◆ Text

──────────────────────────────

# Blood Reaver (Spoilers)



## Words_of_Truth (Sep 20, 2007)

I'm so very very sad 

Loved the book but the death of one particular character brought a tear to my eye.

I'll let you guess who, but I wish he hadn't, he was braver than any space marine in the book.


----------



## Child-of-the-Emperor (Feb 22, 2009)

Im guessing Hound?


----------



## Words_of_Truth (Sep 20, 2007)

Child-of-the-Emperor said:


> Im guessing Hound?


Yes, he was awesome. I wish he'd been kept alive for the next novel.


----------



## Rathios1337 (Jul 2, 2010)

Its a shame what happens to Uzas in that scene :laugh:


----------



## Words_of_Truth (Sep 20, 2007)

Rathios1337 said:


> Its a shame what happens to Uzas in that scene :laugh:


Didn't he just get knocked out?

What happened to Maruc btw, I know he got thrown like Hound did but it sounded like he survived or something.


----------



## Moriar the Forsaken (Apr 18, 2011)

Maruc got his skull dashed open

I was gutted that Vandred died.


----------



## Words_of_Truth (Sep 20, 2007)

Moriar the Forsaken said:


> Maruc got his skull dashed open
> 
> I was gutted that Vandred died.


He could still survive that tho couldn't he?


----------



## Moriar the Forsaken (Apr 18, 2011)

Words_of_Truth said:


> He could still survive that tho couldn't he?


Here is an excerpt:





> He slammed Maruc against the wall, breaking his head open, and tossed the ragdoll body into the sick fluid pool.


Well basically I think that even if Maruc did not die from the impact itself he probably would have died from his brain matter spilling out from a shattered skull, and even if he did not die from that he would have drowned in the fluid pool because he was left there for quite a while.

Actually I think if he can survive his brains spilling out drowning would be nothing rofl


----------

──────────────────────────────

◆ Given information
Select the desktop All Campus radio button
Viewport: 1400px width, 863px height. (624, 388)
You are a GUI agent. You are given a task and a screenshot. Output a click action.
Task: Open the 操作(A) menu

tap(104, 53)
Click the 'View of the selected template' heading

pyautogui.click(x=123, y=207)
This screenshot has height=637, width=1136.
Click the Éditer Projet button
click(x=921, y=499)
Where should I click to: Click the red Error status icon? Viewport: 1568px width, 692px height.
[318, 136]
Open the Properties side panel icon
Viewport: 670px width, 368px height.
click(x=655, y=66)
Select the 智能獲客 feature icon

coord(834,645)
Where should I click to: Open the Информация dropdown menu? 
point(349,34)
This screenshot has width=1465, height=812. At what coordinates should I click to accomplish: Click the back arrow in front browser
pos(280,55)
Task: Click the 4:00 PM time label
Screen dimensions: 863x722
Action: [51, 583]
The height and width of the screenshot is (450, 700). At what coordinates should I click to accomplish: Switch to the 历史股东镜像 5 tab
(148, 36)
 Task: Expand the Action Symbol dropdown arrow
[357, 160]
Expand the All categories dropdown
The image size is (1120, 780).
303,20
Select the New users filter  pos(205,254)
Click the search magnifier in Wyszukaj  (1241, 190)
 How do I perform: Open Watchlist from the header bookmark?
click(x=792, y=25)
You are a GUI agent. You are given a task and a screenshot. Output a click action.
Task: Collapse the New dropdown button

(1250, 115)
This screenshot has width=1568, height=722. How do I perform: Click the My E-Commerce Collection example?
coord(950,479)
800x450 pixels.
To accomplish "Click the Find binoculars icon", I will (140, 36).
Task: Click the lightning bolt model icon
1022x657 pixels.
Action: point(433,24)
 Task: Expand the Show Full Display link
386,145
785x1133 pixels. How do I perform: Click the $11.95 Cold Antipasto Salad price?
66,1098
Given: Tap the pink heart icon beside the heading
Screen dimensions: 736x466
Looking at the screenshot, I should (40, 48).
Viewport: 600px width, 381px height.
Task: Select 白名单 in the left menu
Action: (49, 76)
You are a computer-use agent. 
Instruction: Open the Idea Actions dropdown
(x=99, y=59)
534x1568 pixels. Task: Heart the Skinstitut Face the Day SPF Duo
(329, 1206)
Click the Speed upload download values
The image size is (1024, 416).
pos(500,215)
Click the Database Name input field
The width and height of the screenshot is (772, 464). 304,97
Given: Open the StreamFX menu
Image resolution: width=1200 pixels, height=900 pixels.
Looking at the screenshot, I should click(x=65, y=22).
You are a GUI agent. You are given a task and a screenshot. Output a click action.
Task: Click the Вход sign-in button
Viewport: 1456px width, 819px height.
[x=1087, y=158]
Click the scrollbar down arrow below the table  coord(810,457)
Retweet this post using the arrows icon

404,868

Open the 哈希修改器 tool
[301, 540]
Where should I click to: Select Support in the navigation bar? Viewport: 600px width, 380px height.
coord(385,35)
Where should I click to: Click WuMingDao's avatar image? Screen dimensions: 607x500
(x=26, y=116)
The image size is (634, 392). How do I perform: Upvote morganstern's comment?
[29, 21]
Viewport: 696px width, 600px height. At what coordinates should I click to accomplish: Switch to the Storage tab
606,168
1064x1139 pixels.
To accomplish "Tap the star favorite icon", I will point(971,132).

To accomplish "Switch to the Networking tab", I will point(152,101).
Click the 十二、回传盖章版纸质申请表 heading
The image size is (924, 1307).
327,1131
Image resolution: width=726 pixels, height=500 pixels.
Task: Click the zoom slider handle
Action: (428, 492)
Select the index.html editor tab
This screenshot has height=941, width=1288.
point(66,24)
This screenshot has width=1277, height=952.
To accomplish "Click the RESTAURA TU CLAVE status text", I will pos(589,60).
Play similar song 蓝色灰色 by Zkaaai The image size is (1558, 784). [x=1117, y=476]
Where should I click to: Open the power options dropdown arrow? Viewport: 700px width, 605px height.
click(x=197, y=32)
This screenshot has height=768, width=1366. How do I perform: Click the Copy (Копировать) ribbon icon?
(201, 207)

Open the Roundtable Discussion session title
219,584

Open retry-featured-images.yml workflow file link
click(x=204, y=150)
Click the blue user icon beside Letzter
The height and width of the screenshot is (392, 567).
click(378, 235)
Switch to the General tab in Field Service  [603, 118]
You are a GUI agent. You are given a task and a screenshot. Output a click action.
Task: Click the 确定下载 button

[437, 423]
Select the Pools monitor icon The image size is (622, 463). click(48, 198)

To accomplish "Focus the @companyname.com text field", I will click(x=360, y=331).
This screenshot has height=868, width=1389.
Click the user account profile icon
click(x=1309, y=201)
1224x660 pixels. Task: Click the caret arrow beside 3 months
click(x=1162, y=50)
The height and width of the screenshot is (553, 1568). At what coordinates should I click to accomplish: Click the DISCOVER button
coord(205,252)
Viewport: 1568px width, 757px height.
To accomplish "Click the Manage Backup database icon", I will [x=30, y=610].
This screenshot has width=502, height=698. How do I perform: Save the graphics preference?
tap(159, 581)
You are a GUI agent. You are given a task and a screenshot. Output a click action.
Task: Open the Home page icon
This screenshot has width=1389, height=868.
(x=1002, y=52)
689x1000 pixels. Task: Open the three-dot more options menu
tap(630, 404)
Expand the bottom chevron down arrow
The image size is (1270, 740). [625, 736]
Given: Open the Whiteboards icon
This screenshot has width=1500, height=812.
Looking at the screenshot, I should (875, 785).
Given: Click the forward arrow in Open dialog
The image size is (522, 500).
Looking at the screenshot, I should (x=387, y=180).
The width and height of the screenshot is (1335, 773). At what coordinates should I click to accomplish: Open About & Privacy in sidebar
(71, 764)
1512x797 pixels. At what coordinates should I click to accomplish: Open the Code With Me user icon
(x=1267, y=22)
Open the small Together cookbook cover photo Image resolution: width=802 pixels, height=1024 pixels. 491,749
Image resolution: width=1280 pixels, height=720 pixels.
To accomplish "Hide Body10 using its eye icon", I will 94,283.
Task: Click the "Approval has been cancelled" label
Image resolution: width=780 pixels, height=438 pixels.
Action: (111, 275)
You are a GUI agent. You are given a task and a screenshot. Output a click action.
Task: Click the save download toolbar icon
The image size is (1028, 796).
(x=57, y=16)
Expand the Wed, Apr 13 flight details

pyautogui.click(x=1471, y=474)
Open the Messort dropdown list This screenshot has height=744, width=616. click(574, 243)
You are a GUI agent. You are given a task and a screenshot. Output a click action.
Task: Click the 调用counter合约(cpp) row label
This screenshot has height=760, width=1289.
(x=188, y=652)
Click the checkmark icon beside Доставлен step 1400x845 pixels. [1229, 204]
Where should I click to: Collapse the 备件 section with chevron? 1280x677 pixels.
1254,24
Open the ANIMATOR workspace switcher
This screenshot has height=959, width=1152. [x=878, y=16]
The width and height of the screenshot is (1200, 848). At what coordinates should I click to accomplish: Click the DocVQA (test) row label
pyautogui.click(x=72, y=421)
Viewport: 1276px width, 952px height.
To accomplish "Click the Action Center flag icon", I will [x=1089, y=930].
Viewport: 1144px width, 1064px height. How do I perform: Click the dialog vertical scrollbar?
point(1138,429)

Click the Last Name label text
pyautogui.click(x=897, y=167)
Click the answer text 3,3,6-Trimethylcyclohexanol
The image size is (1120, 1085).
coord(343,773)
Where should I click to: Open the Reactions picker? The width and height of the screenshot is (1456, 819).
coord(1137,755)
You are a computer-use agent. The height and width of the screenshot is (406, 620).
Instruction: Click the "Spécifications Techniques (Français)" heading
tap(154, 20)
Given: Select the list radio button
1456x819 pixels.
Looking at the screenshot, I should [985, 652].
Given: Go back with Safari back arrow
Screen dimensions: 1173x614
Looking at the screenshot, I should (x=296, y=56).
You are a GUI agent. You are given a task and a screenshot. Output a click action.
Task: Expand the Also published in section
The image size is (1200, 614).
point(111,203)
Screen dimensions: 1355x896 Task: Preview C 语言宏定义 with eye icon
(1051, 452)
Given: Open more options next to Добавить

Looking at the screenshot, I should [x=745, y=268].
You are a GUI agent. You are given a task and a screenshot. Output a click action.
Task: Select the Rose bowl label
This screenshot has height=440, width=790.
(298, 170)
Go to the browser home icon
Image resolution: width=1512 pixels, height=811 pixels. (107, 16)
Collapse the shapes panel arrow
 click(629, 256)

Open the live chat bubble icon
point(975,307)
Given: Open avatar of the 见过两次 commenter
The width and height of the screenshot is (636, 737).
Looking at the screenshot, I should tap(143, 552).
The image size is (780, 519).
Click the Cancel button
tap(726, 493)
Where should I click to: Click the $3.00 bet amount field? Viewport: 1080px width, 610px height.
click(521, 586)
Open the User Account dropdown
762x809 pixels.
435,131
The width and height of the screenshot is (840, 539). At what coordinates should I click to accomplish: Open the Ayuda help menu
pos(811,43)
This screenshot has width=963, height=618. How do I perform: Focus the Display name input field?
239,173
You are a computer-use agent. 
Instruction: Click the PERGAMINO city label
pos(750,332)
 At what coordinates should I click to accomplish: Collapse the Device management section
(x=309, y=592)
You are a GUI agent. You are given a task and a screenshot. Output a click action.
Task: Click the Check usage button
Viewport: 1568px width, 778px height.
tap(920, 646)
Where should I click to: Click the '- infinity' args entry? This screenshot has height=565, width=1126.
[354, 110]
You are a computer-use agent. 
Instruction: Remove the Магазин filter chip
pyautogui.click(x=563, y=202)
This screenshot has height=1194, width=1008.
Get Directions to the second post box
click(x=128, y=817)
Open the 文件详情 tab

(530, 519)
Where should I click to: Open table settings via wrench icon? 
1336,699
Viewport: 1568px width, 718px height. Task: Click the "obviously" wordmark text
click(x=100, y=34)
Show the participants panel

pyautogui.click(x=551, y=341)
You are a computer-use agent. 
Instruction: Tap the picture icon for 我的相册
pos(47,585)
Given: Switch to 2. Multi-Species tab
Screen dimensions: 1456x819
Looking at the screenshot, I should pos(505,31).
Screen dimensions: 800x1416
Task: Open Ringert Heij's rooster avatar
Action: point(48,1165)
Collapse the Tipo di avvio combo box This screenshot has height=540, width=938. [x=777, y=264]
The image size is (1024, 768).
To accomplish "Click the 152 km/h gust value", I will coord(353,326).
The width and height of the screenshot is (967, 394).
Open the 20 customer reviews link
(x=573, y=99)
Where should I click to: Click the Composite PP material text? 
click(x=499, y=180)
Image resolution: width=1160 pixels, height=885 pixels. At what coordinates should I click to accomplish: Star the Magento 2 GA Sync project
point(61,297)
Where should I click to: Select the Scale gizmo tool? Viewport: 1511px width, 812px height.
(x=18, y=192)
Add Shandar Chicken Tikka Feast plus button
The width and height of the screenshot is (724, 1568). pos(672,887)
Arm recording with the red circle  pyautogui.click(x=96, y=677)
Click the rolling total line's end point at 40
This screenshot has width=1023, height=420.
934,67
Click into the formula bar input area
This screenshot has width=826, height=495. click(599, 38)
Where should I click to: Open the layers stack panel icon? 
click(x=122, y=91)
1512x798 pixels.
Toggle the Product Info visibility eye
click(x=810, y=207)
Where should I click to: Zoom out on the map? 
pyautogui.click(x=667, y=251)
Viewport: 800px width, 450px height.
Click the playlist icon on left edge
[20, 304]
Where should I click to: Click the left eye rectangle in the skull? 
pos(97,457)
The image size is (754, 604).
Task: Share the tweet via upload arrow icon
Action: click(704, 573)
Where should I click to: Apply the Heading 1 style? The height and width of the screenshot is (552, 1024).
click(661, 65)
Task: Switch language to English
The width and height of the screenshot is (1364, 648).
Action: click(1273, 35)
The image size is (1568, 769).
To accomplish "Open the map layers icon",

──────────────────────────────

◆ Short exercise
In the Blood Reaver thread, where was Maruc's body tossed according to the quoted excerpt?

◆ Response
Into the sick fluid pool.